It turns out the corporate bond market still needs traders.
The algorithms that dealers use to buy and sell bonds with their customers failed in March at the height of extreme volatility from the coronavirus pandemic, according to investors and price data. The nimble analysis of flesh-and-blood traders was suddenly needed to price bonds, edging out machines that normally can trade large portions of the market without any human input.
The bond market has been one of the last corners of finance to move into the digital age, slowly modernizing from the rise of electronic trading to new venues that will remove much of the interpersonal communication from the process of selling company debt. Yet even as digital platforms set record volumes in the first quarter, market watchers said the bots failed a test when Treasuries and credit spreads were so disorderly.
“Good old-fashioned blocking and tackling is still very much a part of the business,”said Chris Coccoluto, head of investment-grade bond trading at Manulife Investment Management. “It was almost nice to see in a way you had to rely on your relationships.”

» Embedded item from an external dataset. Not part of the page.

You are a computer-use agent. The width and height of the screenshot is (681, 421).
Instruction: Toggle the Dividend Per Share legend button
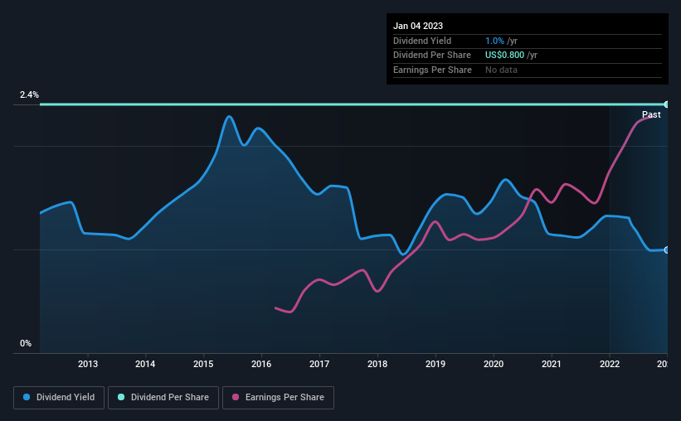163,398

The virus-related disruptions were profound. At the height of the volatility, Treasuries rallied to record low yields and corporate bond spreads gapped out to levels last seen in 2009. The securities are linked as the vast majority of investment-grade bonds trade at a premium to Treasuries, adding an extra layer of complexity when neither market was fully functional.
While humans were able to spot the new patterns quickly, the bots couldn’t adapt because algorithms are built on historical data, said Chris White, founder of advisory firm ViableMkts LLC.

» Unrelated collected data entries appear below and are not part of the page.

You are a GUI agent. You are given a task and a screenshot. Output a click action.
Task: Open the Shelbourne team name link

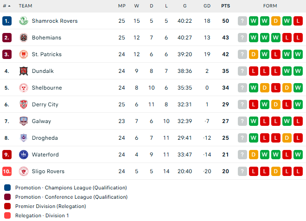(x=47, y=88)
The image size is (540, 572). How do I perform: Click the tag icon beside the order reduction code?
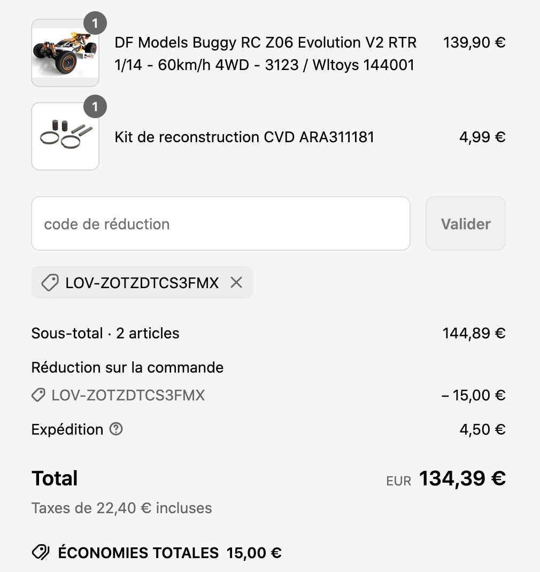pyautogui.click(x=38, y=396)
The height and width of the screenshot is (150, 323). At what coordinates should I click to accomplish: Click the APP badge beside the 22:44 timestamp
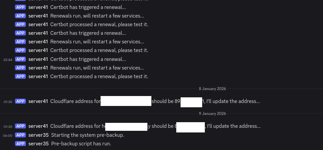point(20,59)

“This is a reminder to a lot of people who may have been vilifying human interaction in the bond-buying process,” said White, a former fixed-income executive at Goldman Sachs Group Inc. “When things get really volatile, people become extremely valuable to the process.”
Cutting Risk
For decades, banks have stepped back when prices are unpredictable and buying too much from a customer could trigger multimillion-dollar losses in just days. At the end of March, dealers cut risk-taking mainly by shutting off algorithms that were spitting out incorrect prices left and right.
With Wall Street pulling back, asset managers stepped up to fill the void, according to MarketAxess Holdings Inc. data. Voice trades -- in which counterparties agree to a price over the phone, but process and hedge digitally -- rose to a record, according to Tradeweb Markets Inc.
Roughly 70% of the investment-grade corporate bond market still trades with some element of human interaction, especially larger transactions over $2 million. The record credit trading volumes handled on MarketAxess, Tradeweb and Trumid Financial LLC show how traders took advantage of platforms to execute smaller, simpler transactions electronically, which in turn allowed them to focus their attention on more difficult deals that require complex analysis, said Chris Bruner, head of U.S. credit at Tradeweb.